[Problem statement] Write out the forum post's passage from the words "It might have" through "requiring a prescription.", switching "Walmart" to "Target".

[Source extract]
━━━━━━━━━━
(technically) infertile and unable to have sex, how do I cope?

Discussion in 'Off-topic Discussion' started by Bingles, Apr 10, 2024.

  1. Bingles

    Bingles Fapstronaut

    It might have started out a fungal thing but it doesn't appear to be now. It's just dry and inflamed, the glans haven't fully healed so it is sore to touch. The British equivalent of Walmart is ASDAs, I don't know if they sell the same variety. Most medical creams are behind lock and key or in a chemist requiring a prescription.

    I made the mistake of feeling like my life was over when I was younger and genuinely thought I would become a basement dweller with no job and living off disability benefits. Didn't look after myself or my wellbeing, gave into repetitive desires. I need a routine to function but not one that will constrain or infantilise me. Either I'm being a dumb loudmouth with no filter or too quiet, non-verbal the whole day, to develop real connections with people. When I finally managed to sort out my problems, I realized what P was doing to me mentally and physically as if my soul was being castrated from my body. That dopamine is like a drug that distracts you from reality and fills you with fantasies that slowly drain you into death. I refuse to even say the word because acknowledging it gives it strength. Needs to be etched out from my brain's vocabulary and thoughts. Started going outside more, pushing myself by using the bus. Now I'm back in that cycle of self-loathing.
━━━━━━━━━━
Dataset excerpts

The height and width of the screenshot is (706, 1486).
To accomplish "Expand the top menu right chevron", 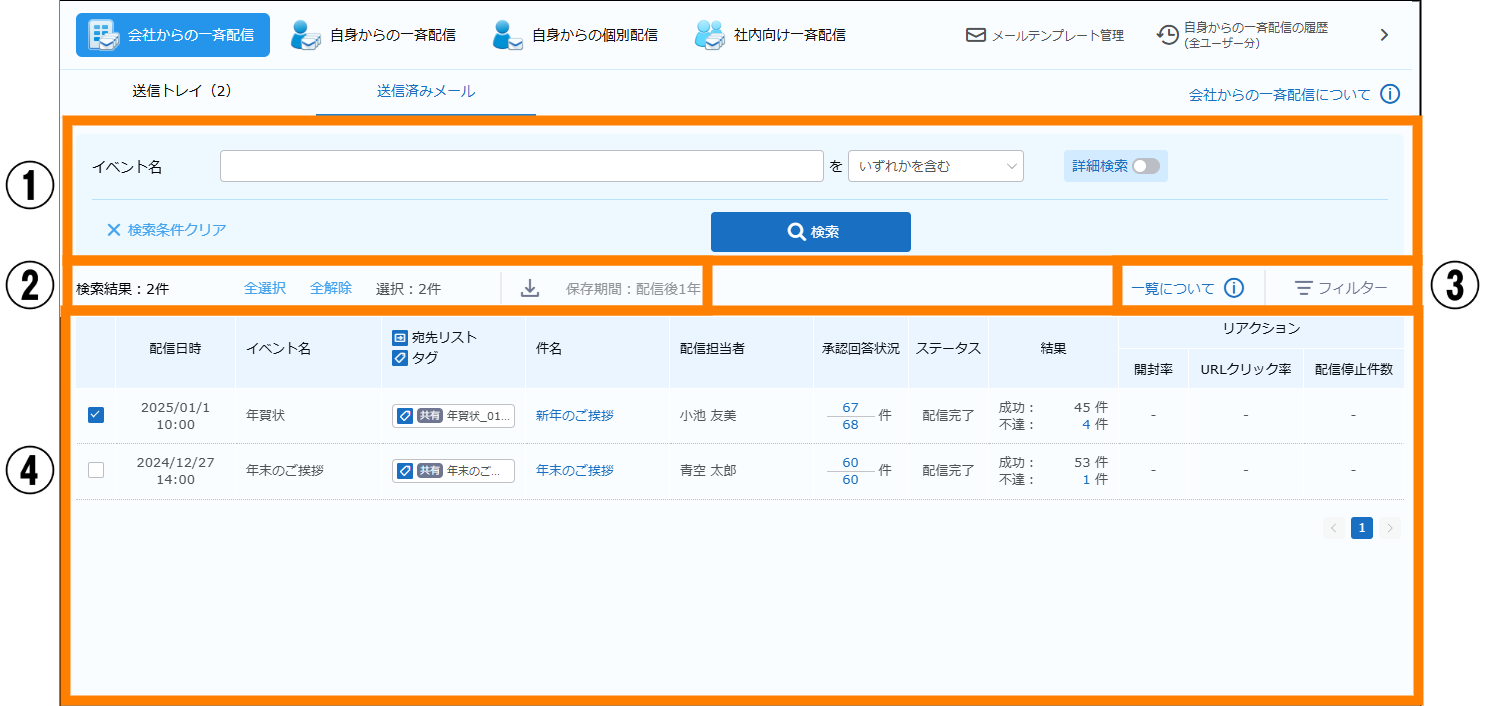I will pos(1384,35).
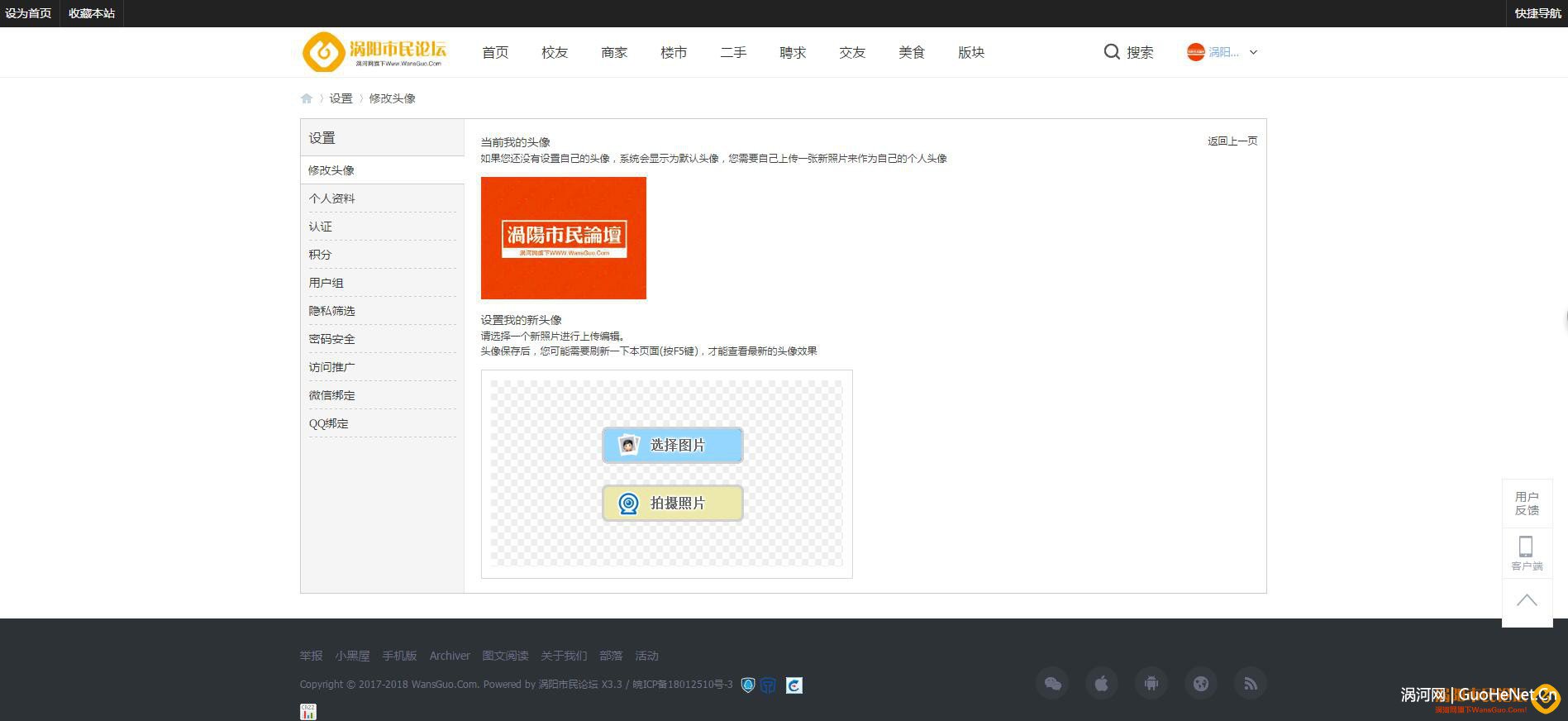1568x721 pixels.
Task: Go to 微信绑定 settings
Action: [332, 395]
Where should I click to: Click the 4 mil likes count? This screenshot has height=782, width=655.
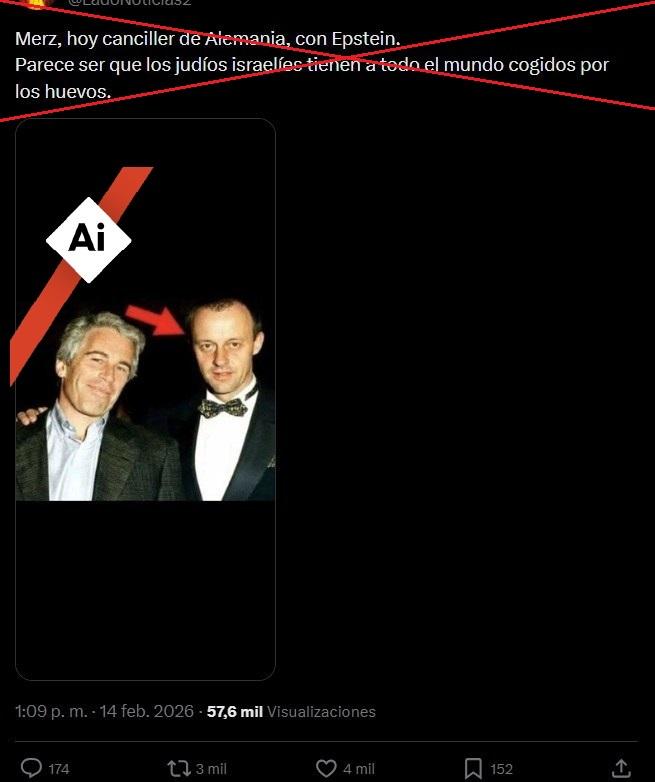pyautogui.click(x=359, y=769)
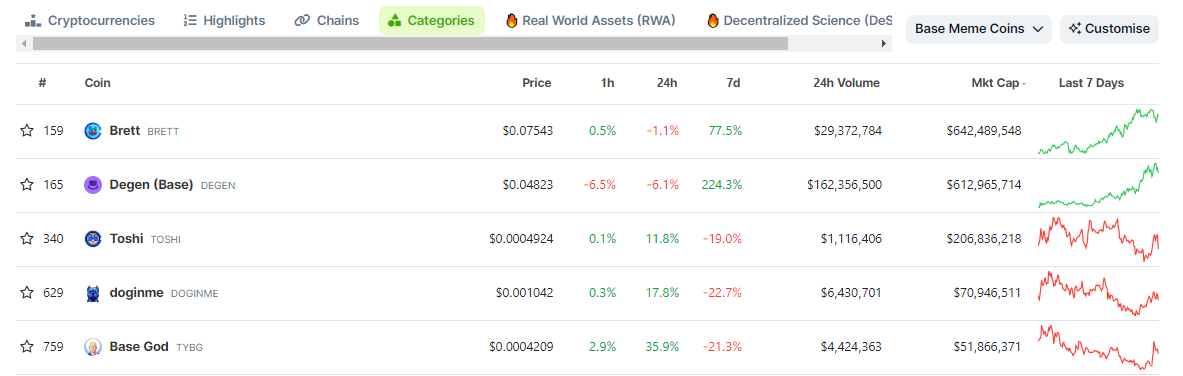Open Brett's Last 7 Days sparkline chart
Image resolution: width=1183 pixels, height=376 pixels.
[x=1098, y=131]
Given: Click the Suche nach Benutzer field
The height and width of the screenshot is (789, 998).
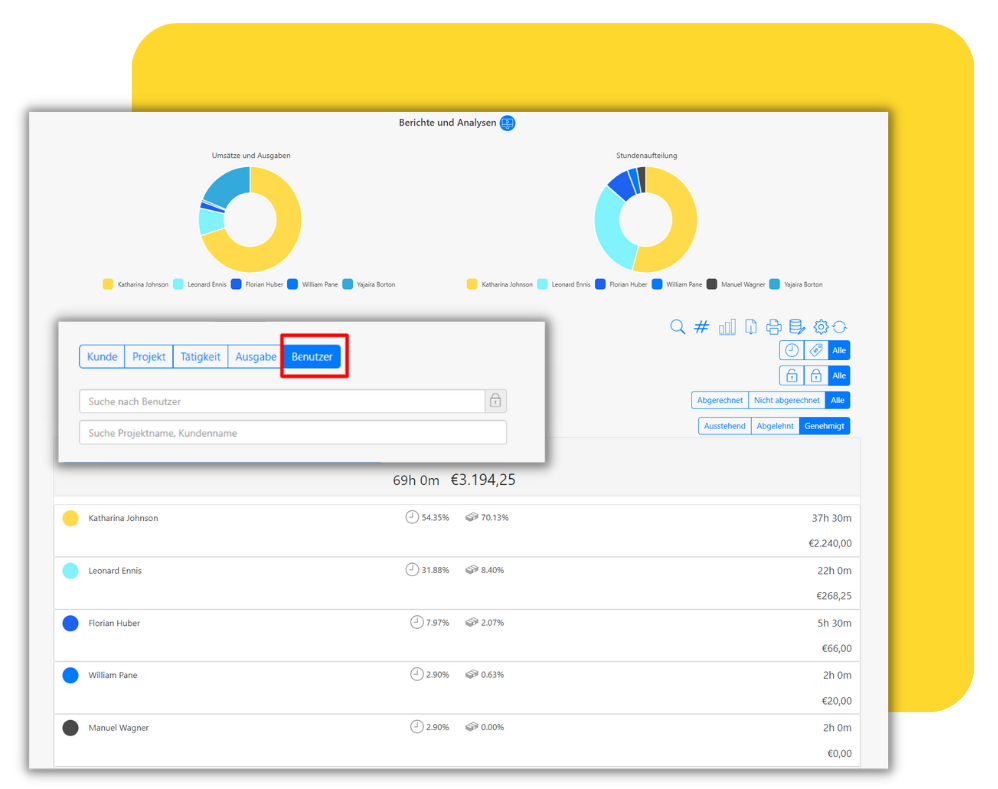Looking at the screenshot, I should [281, 401].
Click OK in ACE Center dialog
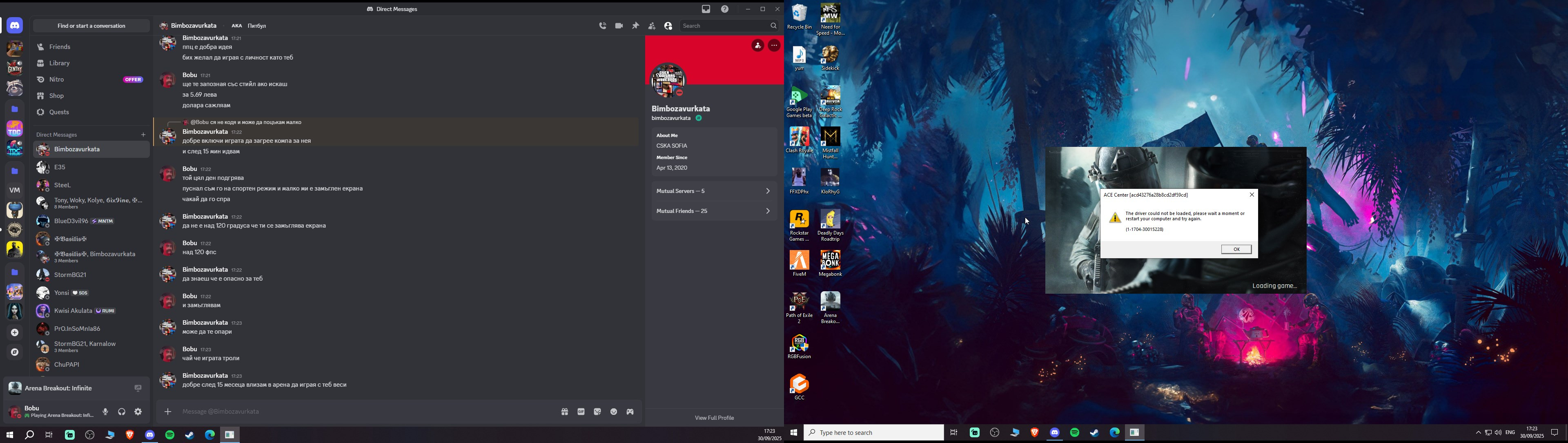The image size is (1568, 443). click(1236, 249)
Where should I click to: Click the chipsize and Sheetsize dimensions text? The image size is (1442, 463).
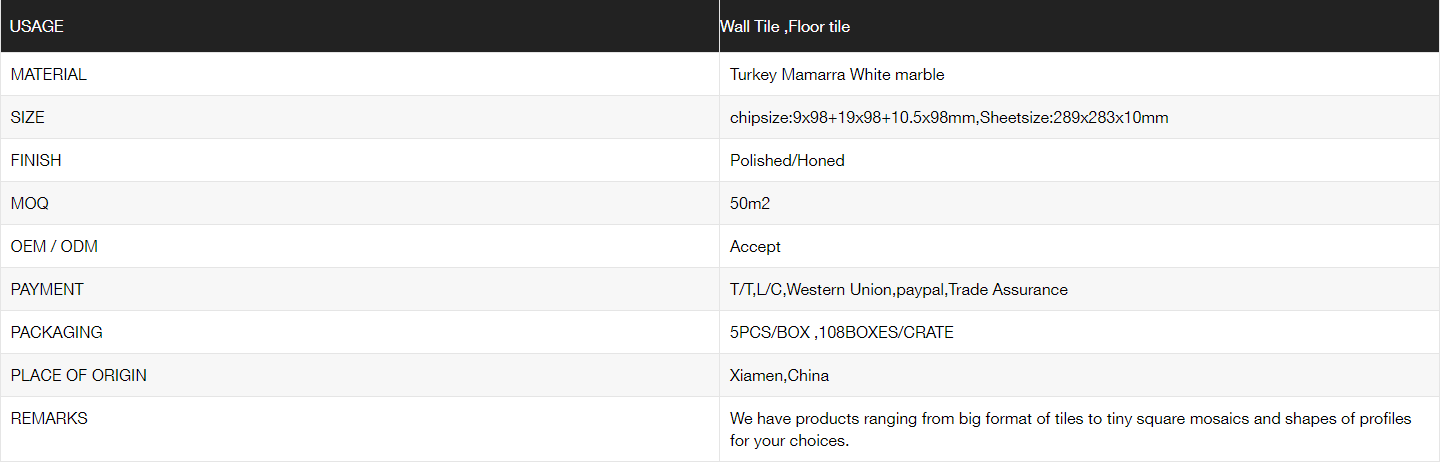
━━━━━━━━━━
[Answer for the task]
It might have started out a fungal thing but it doesn't appear to be now. It's just dry and inflamed, the glans haven't fully healed so it is sore to touch. The British equivalent of Target is ASDAs, I don't know if they sell the same variety. Most medical creams are behind lock and key or in a chemist requiring a prescription.